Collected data
★ ★ ★ ★

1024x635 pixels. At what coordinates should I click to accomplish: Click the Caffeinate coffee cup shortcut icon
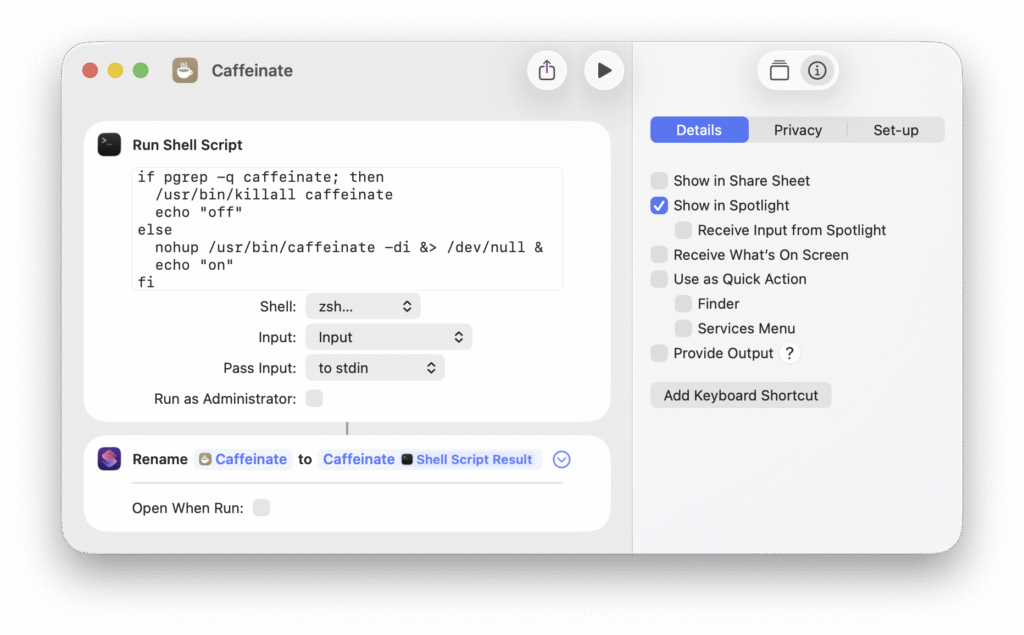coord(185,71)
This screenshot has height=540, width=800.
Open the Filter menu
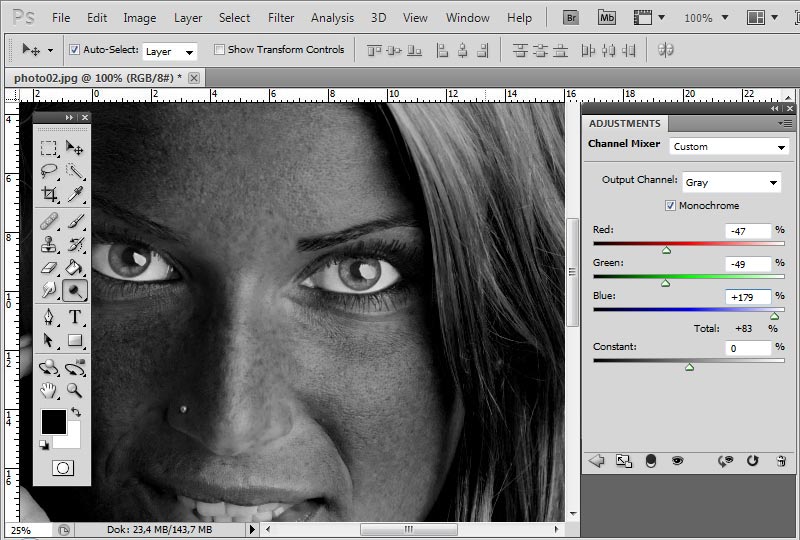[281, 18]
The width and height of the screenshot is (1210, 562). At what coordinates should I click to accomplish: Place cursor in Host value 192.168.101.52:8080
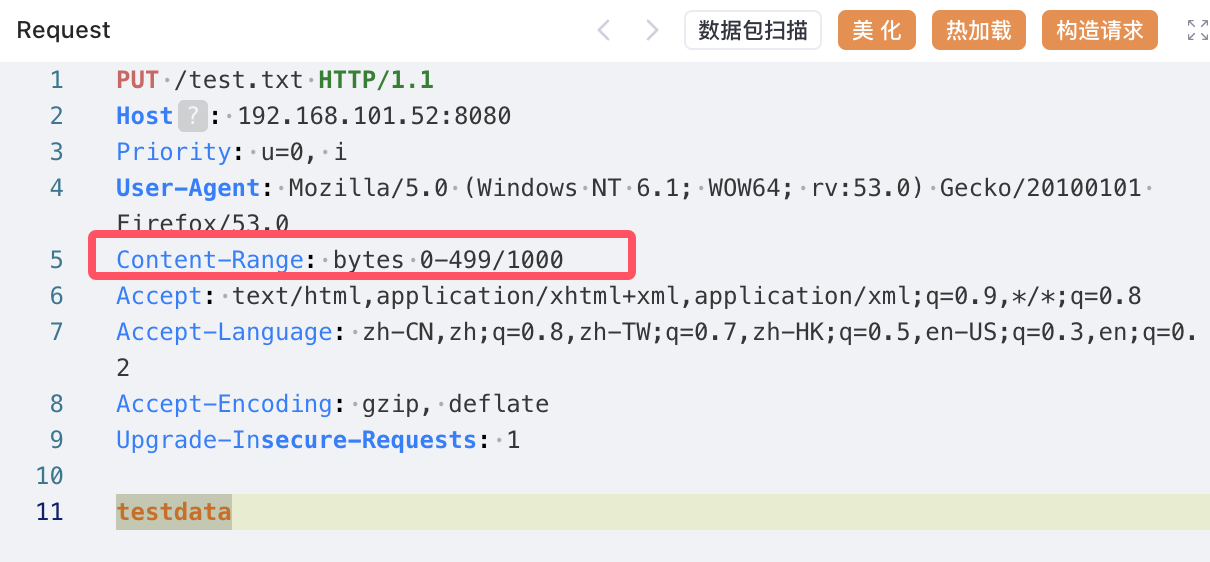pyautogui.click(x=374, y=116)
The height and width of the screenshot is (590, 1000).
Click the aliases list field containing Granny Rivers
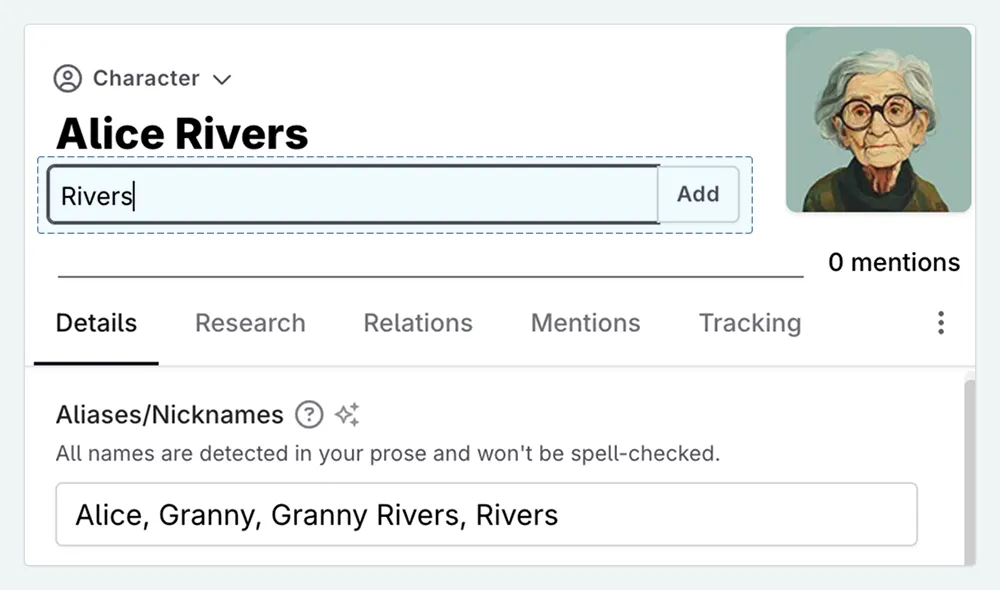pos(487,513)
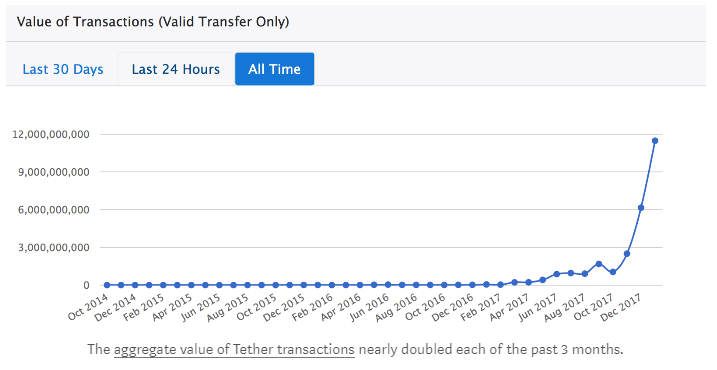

★ ★ ★ ★

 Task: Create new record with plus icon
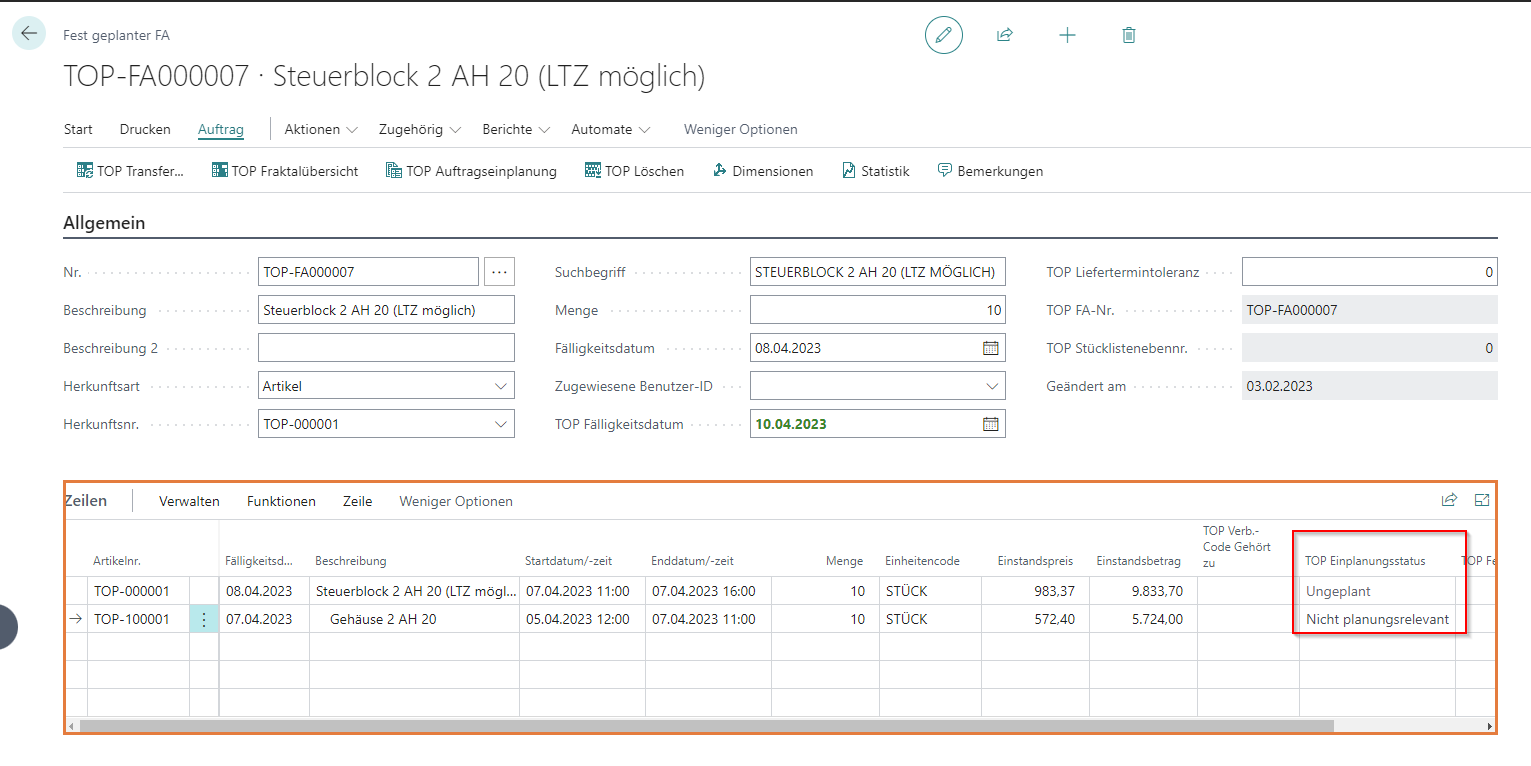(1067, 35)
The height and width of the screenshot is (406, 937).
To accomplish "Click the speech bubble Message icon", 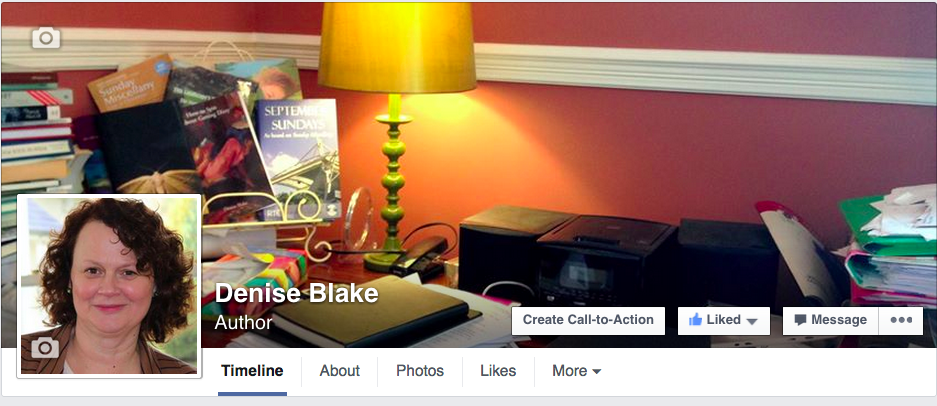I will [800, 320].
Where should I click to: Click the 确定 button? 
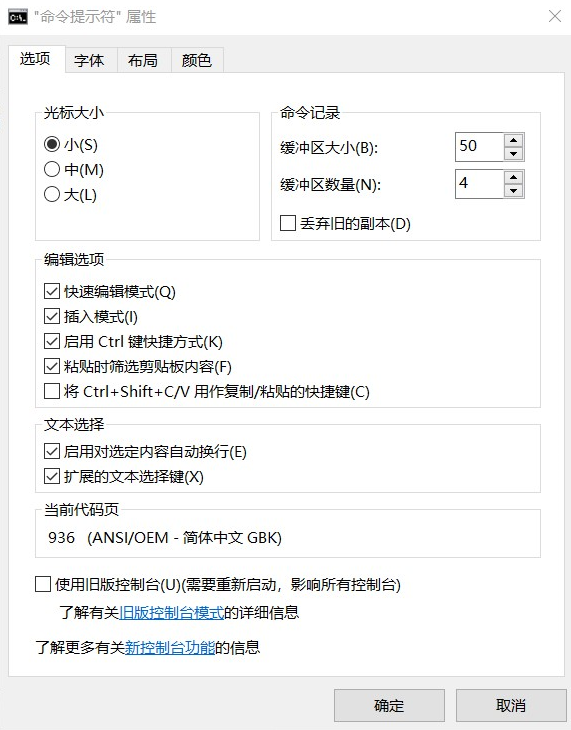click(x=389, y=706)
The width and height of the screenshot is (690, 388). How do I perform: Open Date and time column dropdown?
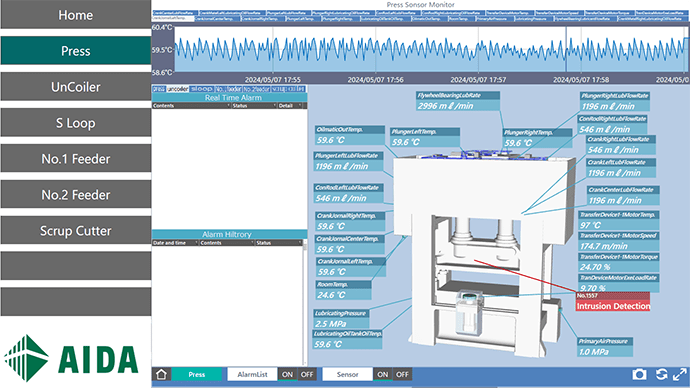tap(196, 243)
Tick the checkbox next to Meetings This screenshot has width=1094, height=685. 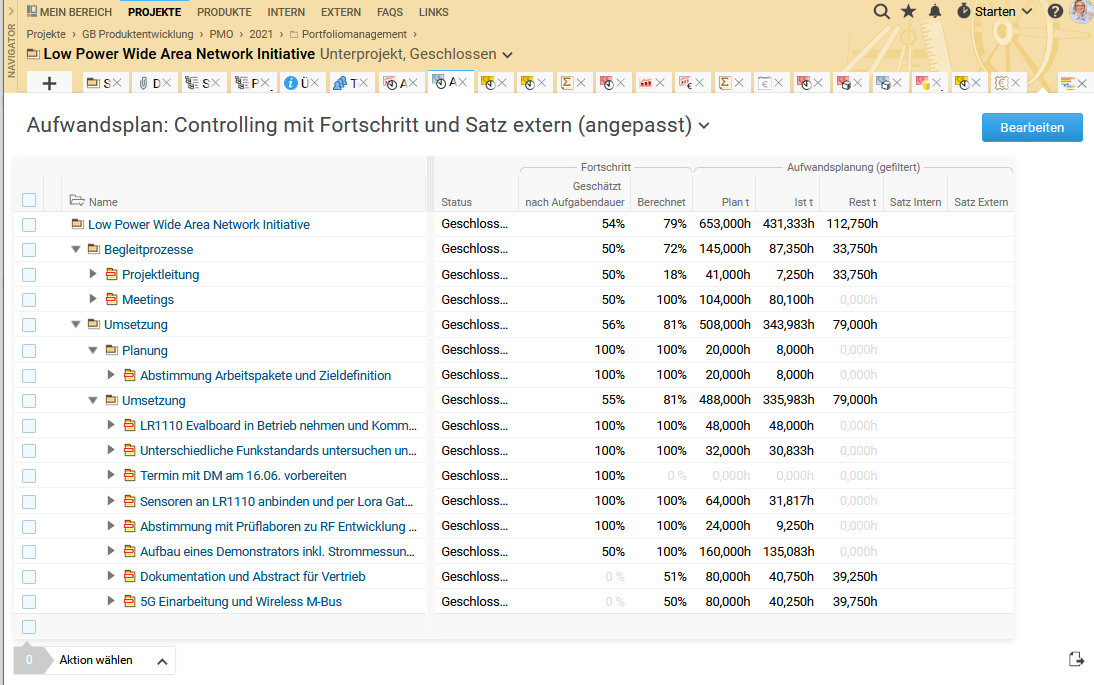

★ ★ ★ ★

**What you are asked to do**
Beginning with the line above that has "The width and height of the screenshot is (690, 388)." and going on through the line that has "Tick the checkbox", retype every line exactly and add nothing else; drop the pictures.

**Response**
The width and height of the screenshot is (690, 388). How do I perform: Open Date and time column dropdown?
tap(196, 243)
Tick the checkbox next to Meetings This screenshot has width=1094, height=685. 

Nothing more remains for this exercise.